小廝可沒他這麽淡定,又扭頭看了眼地上的姑娘,聲音顫抖,“碾……碾過去?”

本以為主子雖喜怒無常但還沒喪心病狂到這個地步,小廝等著主子說話,誰知被身後的阿林一腳踹上屁股。

阿林小聲告訴他:“照做。”

小廝咬著嘴唇,終於還是揮下了馬鞭:“……駕。”

不揮鞭,沒的就是自己的小命!

馬匹受命向前沖,四個蹄子由慢至快不停踢踏著,不斷向女子靠近。

百姓們沒想到萬將軍膽大到會在天子腳下罔顧人命,一時間嘩然一片。

甚至有壯漢正推開擁擠的人群,試圖英雄救美。

就在馬蹄即將挨上女子身體的那一刻,這名碰瓷姑娘瞪著那雙水靈靈的杏眼,一個翻身迅疾躲開嘶鳴的馬車。

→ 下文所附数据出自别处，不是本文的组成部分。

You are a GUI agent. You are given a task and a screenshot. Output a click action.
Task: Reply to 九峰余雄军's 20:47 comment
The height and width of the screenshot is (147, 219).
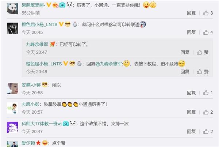coord(185,52)
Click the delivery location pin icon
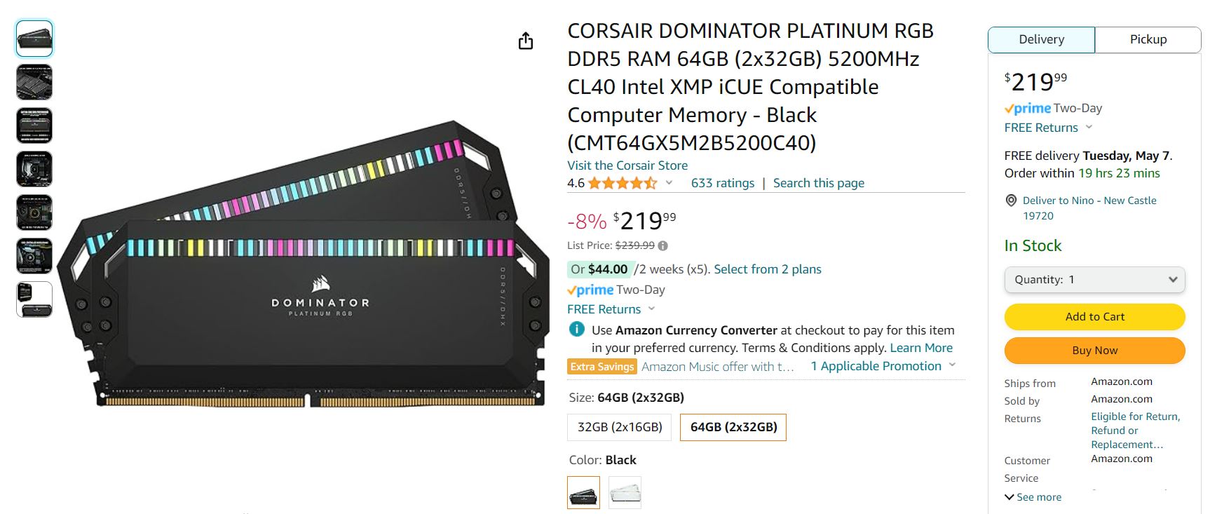 [x=1011, y=201]
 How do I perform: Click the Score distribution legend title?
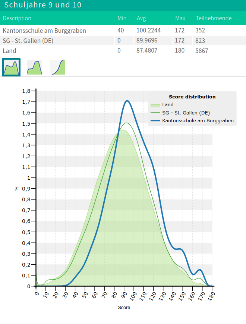tap(192, 97)
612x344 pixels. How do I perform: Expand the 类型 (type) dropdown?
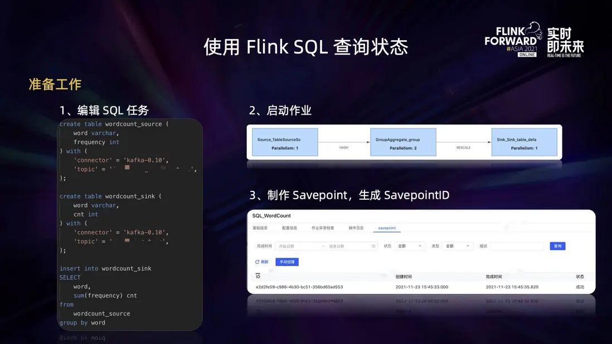click(458, 246)
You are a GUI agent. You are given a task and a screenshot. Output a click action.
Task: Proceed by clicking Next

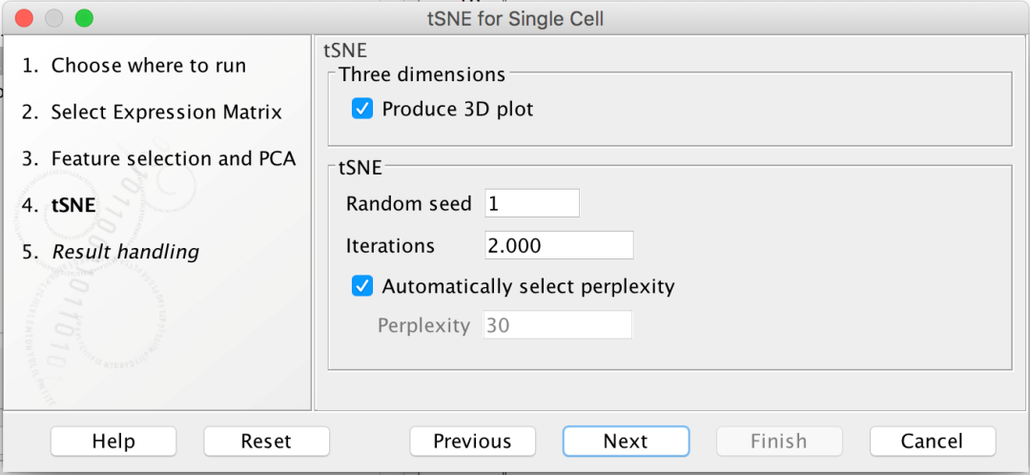tap(626, 442)
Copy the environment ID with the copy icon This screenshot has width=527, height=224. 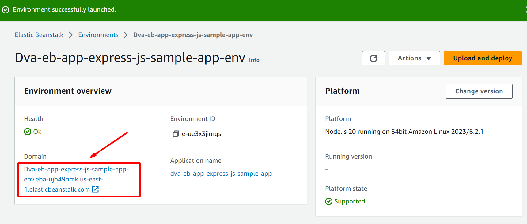coord(176,134)
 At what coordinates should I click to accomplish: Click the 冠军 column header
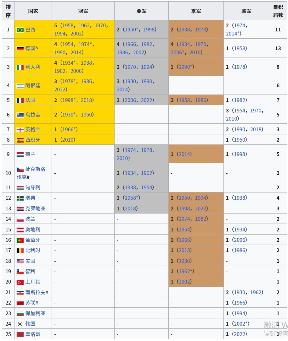(x=83, y=11)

壯漢傻眼了,在人群裏尷尬撓頭,方才要是真沖出去,他怕是連這位姑娘的衣擺都摸不著。

女子清秀的臉上出現憤恨,這人是真的要自己的命!

她不知道自己的身份是如何暴露的,這時候也來不及想,忙擠進人群試圖逃走。

而萬賀堂像是早有預料般,隔著簾子懶洋洋地吩咐道“抓起來。”

身後的護衛得了命令後一個個追了過去。

車外喧囂漸漸平息,馬車再次緩慢移動。

萬賀堂心血來潮取了一枚車上備著的糕點,剛嘗了一口覺得膩,皺著眉放回糕點,再用帕子仔仔細細擦手。

“在哪買的糕點?”萬賀堂忽然問。

車外阿林的聲音傳來:“京南的李糕坊。”

“下次換別家的。”

說著,萬賀堂突然有些懷念宮裏的吃食,皇帝吃的東西處處透著精致,就連那吃糕點的人也精致極了。

阿林應了一聲,對於主子莫名的開心見怪不怪。

馬車悠悠走著,車後跟著的除了一開始的幾個護衛,還多了個看起來柔柔弱弱的女子。

這女子被兩個大漢壓著走,不得不跟著馬車徒步行至將軍府。

等車停下來時,女子快站不穩了。

沒一會護衛壓著女子到堂前,萬賀堂早就在太師椅上坐著了。

那女子還想掙紮,卻被老老實實的壓著跪在地上。

萬賀堂一條腿曲著,右臂搭在腿上,左手掐著那女子的下巴,用力將其擡起,“說,誰派來的。”